Jury acquits man of Buena Vista Park murder
David Munoz Diaz was instead convicted of involuntary manslaughter in the killing of a sex partner in Buena Vista Park.
David Munoz Diaz was instead convicted of involuntary manslaughter in the killing of a sex partner in Buena Vista Park.
A jury found a man accused of killing a sexual partner and setting his body on fire in San Francisco’s Buena Vista Park in 2011 guilty of involuntary manslaughter but acquitted him of murder this afternoon.
San Francisco Public Defender Jeff Adachi said the defendant, David Munoz Diaz, now 25 years old, was charged with fatally choking a sexual partner on June 10, 2011.
According to the public defender, Diaz had no previous criminal history and no motive to kill the victim, 23-year-old Freddy Roberto Canul-Arguello. According to Adachi, Diaz and Canul-Arguello were allegedly acquaintances who previously had a sexual encounter.

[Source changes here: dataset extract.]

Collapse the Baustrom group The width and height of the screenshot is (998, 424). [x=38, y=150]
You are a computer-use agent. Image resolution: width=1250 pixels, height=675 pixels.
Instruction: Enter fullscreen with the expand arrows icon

The night Canul-Arguello died, the two men had run into each other while in the Castro neighborhood that night and decided to walk to Buena Vista Park to have sex.
Adachi said that during the sexual encounter, Canul-Arguello asked Diaz to choke him. Diaz reluctantly agreed, accidentally asphyxiating him. Diaz’s attorney, Deputy Public Defender Alex Lilien, said the death was accidental and the sexual encounter consensual.
Adachi said Diaz was “frightened and distraught” after Canul-Arguello stopped breathing. According to the district attorney’s office, Diaz panicked and then burned the body, leaving it in a blue recycling bin near the park’s tennis courts just off of Buena Vista Avenue East near Haight Street.
Adachi said Diaz lit the contents of the recycling container, not to destroy the body, but as a signal for help. He said Diaz then pulled a fire alarm located nearby and called 911 several times.
During the month-long trial, a friend of Canul-Arguello testified in court, saying that Canul-Arguello had confided that he enjoyed being choked during sex.
According to Adachi, the medical examiner that performed the autopsy of the victim, testified that Canul-Arguello’s injuries could have been a result of erotic asphyxia.
Adachi said today:
“There was no motive for Mr. Diaz to intentionally harm his friend and no evidence to support a murder charge.”
Adachi added the incident:
“… was a tragedy but not murder as the prosecutor claimed.”
Diaz’s lawyer said jurors deliberated for six days before finding Diaz not guilty of murder. The jury, however, did find Diaz guilty of involuntary manslaughter, a charge that carries a maximum sentence of four years, according to Adachi.
The defendant has already been in custody for more than three years awaiting trial, Adachi said. Diaz was also found guilty of arson, mutilation of the remains of a human being and destroying evidence, according to the district attorney’s office.